▶ WORK INSTRUCTION
Beginning with the line containing "Screen dimensions: 550x505" and ending with the line containing "Select the Converted column header", write out each line of the records below exactly; pictures and lines outside that range are left out.

▶ EXCERPTED RECORDS
┄┄┄┄┄┄

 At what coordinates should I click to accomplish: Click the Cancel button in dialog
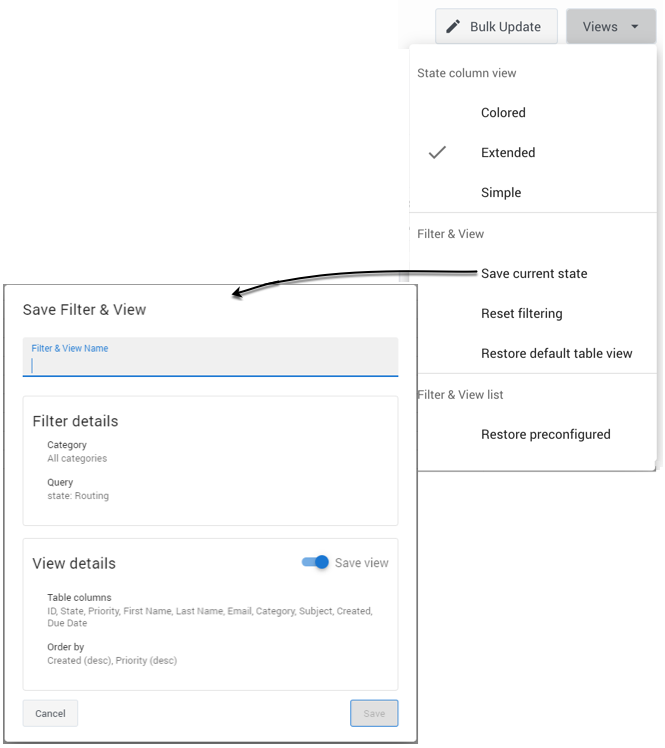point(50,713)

┄┄┄┄┄┄

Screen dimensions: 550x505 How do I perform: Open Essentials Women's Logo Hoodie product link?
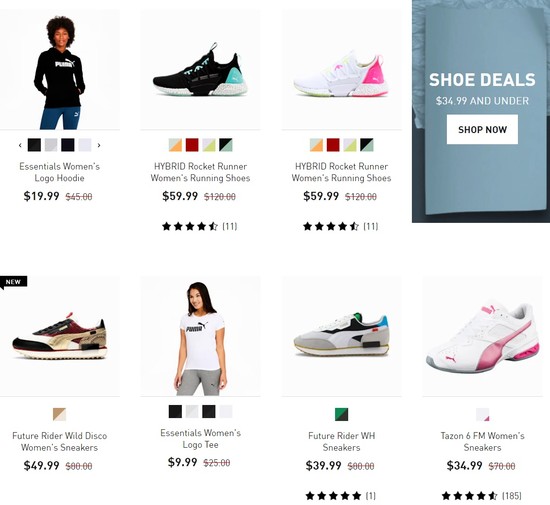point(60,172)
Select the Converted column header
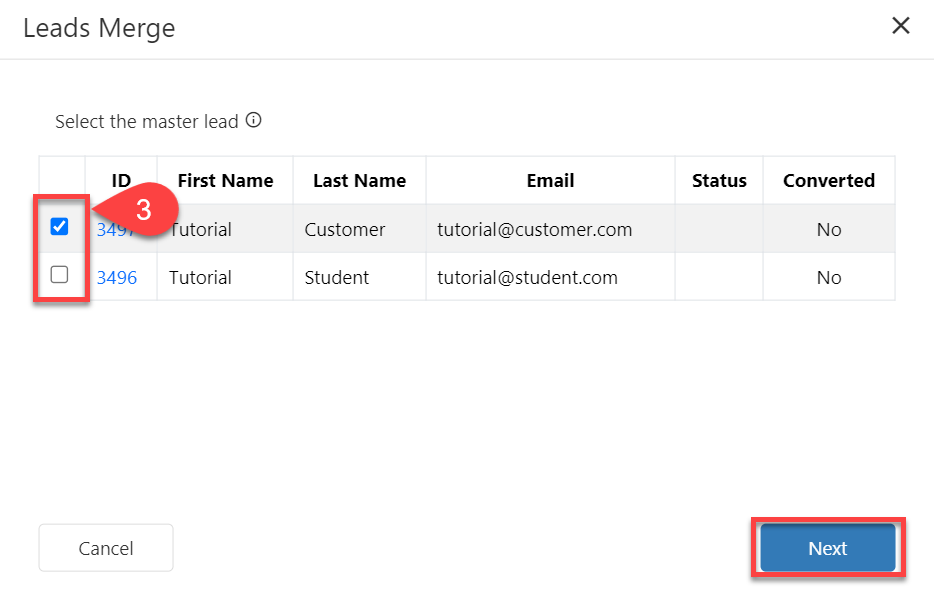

┄┄┄┄┄┄

▶ ANSWER TO THE EXERCISE
Screen dimensions: 550x505 How do I perform: Open Essentials Women's Logo Hoodie product link?
point(60,172)
Select the Converted column header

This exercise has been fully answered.